The authors postulated that this difference is due to the avoidance of traction on the optic nerve head during peeling of the posterior hyaloid, thus limiting damage to the peripapillary nerve fibre layer, which they believed would be most severe nasally because of firmer vitreopapillary attachments nasally. This explanation does not take into account the variable position of visual field defects found in other studies based on the position of the infusion cannula. If the infusion cannula is superiorly located, visual field defects occur superiorly, implicating inferior retinal damage. If the infusion cannula is inferonasal, visual field defects occur inferonasally and not inferotemporally. The inferotemporal location of field defects noted in most studies is based on the conventional placement of the infusion cannula inferotemporally in three port vitrectomy, which results in infused air directed towards the superonasal mid-peripheral retina.

Animal studies show damage to the inner limiting membrane, nerve fibre layer, and ganglion cells of the retina in the path of the pressurised air flow from the infusion cannula. This inner retinal damage could be caused by desiccation of the retina or by direct mechanical damage by the pressurised air flow. However, humidification of air did not prevent inner retinal damage in animal models, and the sharp demarcation between damaged and undamaged retina on electron microscopic studies supports the theory of direct mechanical damage to the inner retina. In addition, decreasing the infusion air pressure also decreased the risk of inner retinal damage. What I think this work by Cullinane and Gleary shows is that leaving the peripheral vitreous in place is another way of protecting the peripheral retina from mechanical damage by pressurised air flow. However, I would be concerned about the potential risk of increased postoperative retinal detachment, which was 10% in the limited vitrectomy group and 4% in the complete vitrectomy group, but was not statistically significant because of small sample size. However, this increased risk of retinal detachment was also a concern in a previous study utilising similar surgical techniques (Brian Conway, Western Association for Vitreoretinal Education Meeting, Maui, Hawaii, 1996).
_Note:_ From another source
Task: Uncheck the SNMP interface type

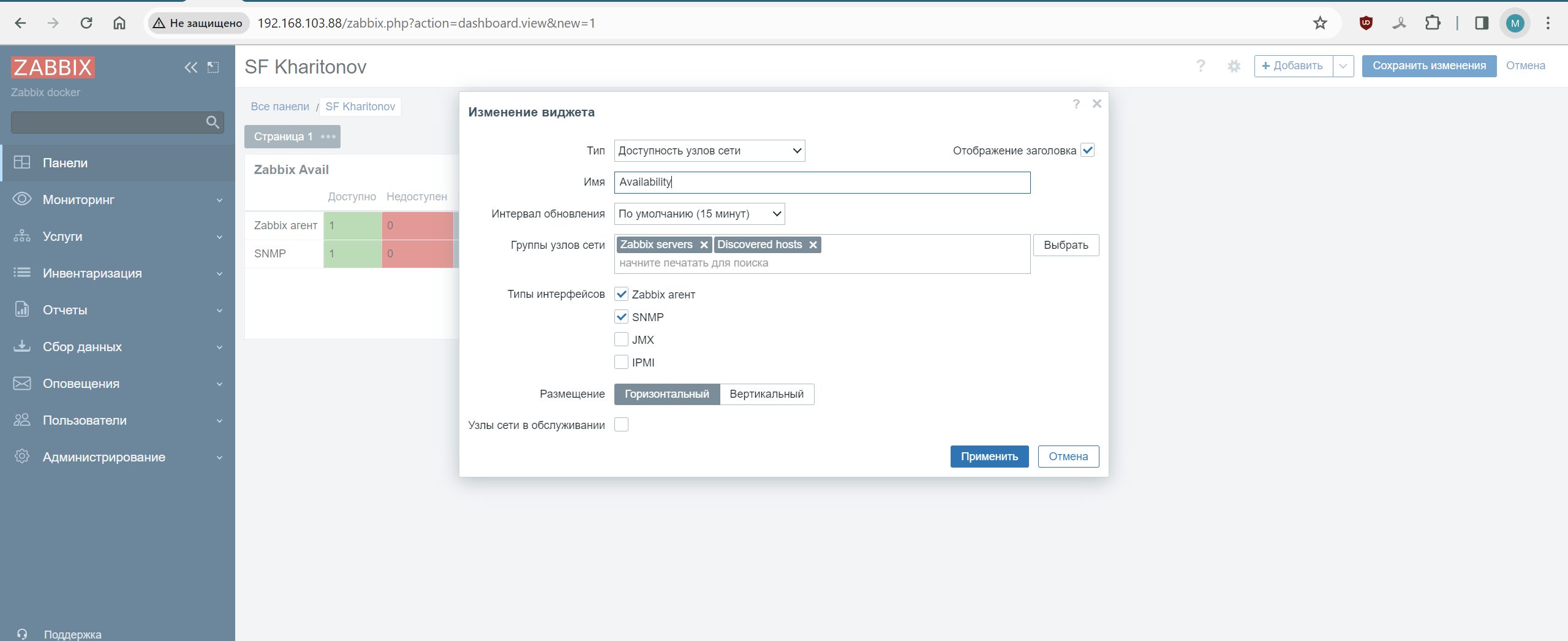Action: (621, 317)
Because of the studies on retinal damage by pressurised air infusion and the significance of high infusion air pressure, it would be important to know the usual infusion air pressure utilised during fluid-air exchange by the authors, and if the infusion air pressure varied at any point during the period of the study or between the two vitrectomy groups. Currently, in order to minimise retinal damage induced by pressurised air infusion during vitrectomy for any surgical indication requiring fluid-air exchange, I would recommend simply using a low infusion air pressure.